Apparently pedestrian black magic is also better than an actual footbridge…

7) If you’re white, you ain’t right

If you’re a white person on the Indonesian roads and you follow the rules and drive carefully, just remember that whatever happens, you’re wrong. Sorry.

8) Toll Roads = You pay to sit in traffic

Unlike other countries where people pay a premium to escape the frustration of the normal roads and get onto the highway, in Indonesia you actually pay (and quite a lot nowadays) so that you can sit in the same amount of traffic, if not even more! Think about it as a theme park, but the ride is just really, really slow…

9) Turning into a lane is different…

Rather than going across a road and then into your desired lane quickly, we in Indonesia find that it’s somehow better to drive in the opposite direction for as long as possible until we find a way into our own lane, at the same blocking oncoming traffic and annoying off a lot of people.

Normal turning:

Indonesian turning:

Lane turn 2.jpg

Lane turn 2.jpg

10) Motorbike Meetings

Another common sight on Indonesian roads is the ‘motorbike meeting’. People seem to love having a quick chat on the roads. We never know what they’re talking about – it could be some local gossip, perhaps they’re telling a riddle or maybe even organising an arranged marriage for their kids. Either way, it’s pretty annoying if you’re behind them.

11) No Fast Lanes

We don’t discriminate in Indonesia. A truck can sit at 40km/h in the fast lane on the toll road if he wants. I mean it depends on how one defines ‘fast’, it could be the fastest speed the truck can actually go, so in the truck’s eyes, he’s in the right lane, right?

12) Helmets are optional

Despite the crazy way we drive, the poor conditions of the road and just the general risk of not wearing a helmet on a motorbike, somehow we don’t find the need to wear one. I guess we’re so ‘hard-headed’ we don’t think they’re necessary.

Again, the cops don’t seem to think they are necessary either.
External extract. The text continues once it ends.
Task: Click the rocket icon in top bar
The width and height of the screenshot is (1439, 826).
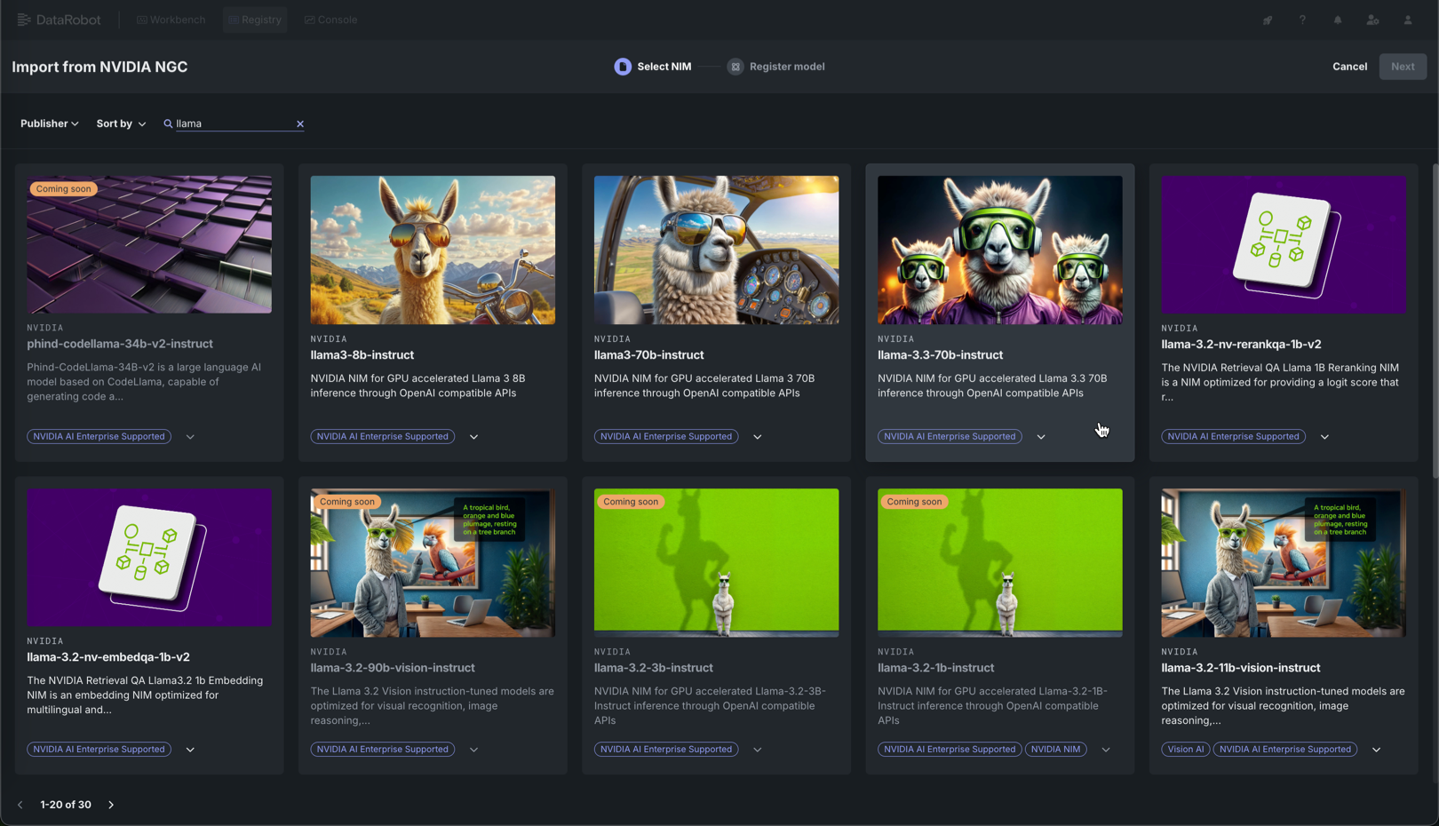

13) Keeping clear is also optional

Some of us know what the yellow box is there for – an indication of where you are not allowed to stop, as it will block the flow of traffic,- but it seems that the yellow box has been reduced to ‘street art’ or ‘graffiti’ on the Indonesian roads.

14) No Brake Lights and Headlights

Again, similar to the non-use of helmets, we seem to find brake lights and headlights just as unnecessary to our livelihoods. We are a superstitious people, prone to special abilities or the ‘sixth sense’, maybe we’re all good at seeing in the dark too?

15) Policeman Donations

One may get stopped at random by an officer of the law and be asked to support their ‘Yayasan’ for policemen who are currently broke.
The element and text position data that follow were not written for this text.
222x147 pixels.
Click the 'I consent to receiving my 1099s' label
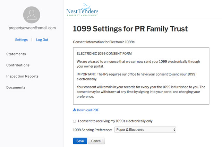point(115,121)
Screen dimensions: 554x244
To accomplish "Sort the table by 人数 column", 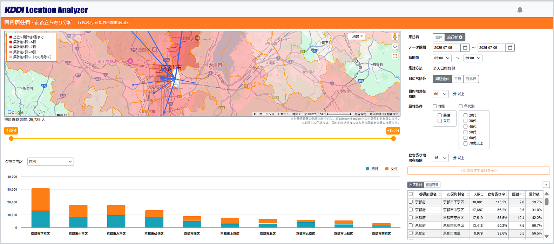I will click(x=478, y=194).
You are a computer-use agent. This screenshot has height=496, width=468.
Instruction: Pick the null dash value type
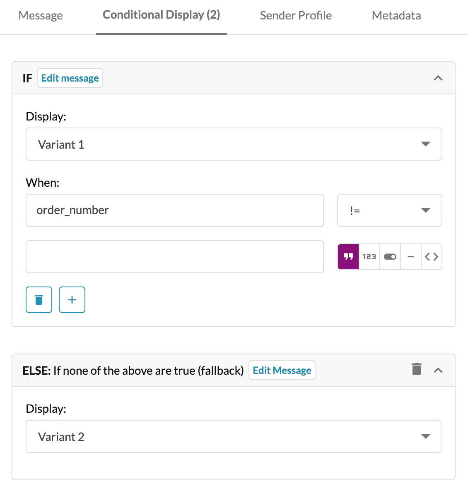point(411,257)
16) Roads Don’t Actually Matter

At times, Indonesian roads may be an inconvenience, so its no surprise when sidewalks, footbridges, perhaps even a river becomes an impromptu route.
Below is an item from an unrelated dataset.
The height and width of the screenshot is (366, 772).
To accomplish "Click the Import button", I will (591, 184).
17) Emergency Vehicles Have No Power

Those flashing lights, that whining siren, those are all signs for motor vehicles to quickly move and get out of the way so that they can pass to their emergency destination. Here? You can wait like everybody else!

18) The Traffic Lights

In Indonesia, the traffic lights have a completely different meaning…

19) Motorbikes are Kings

It’s probably more accurate to call them fire ants, in fact, because as a single unit they are nothing, but together they are a force to be reckoned with! Indonesia’s roads are ruled by the many motorbikes winding and weaving through the traffic, dictating how much a headache the rest of us have will have as a result.

20) Signs Mean Nothing

21) Police Escorts

Yep, this is another common sight on the Indonesian roads. Using the boys in blue to get to your dinner date on time is no mean feat!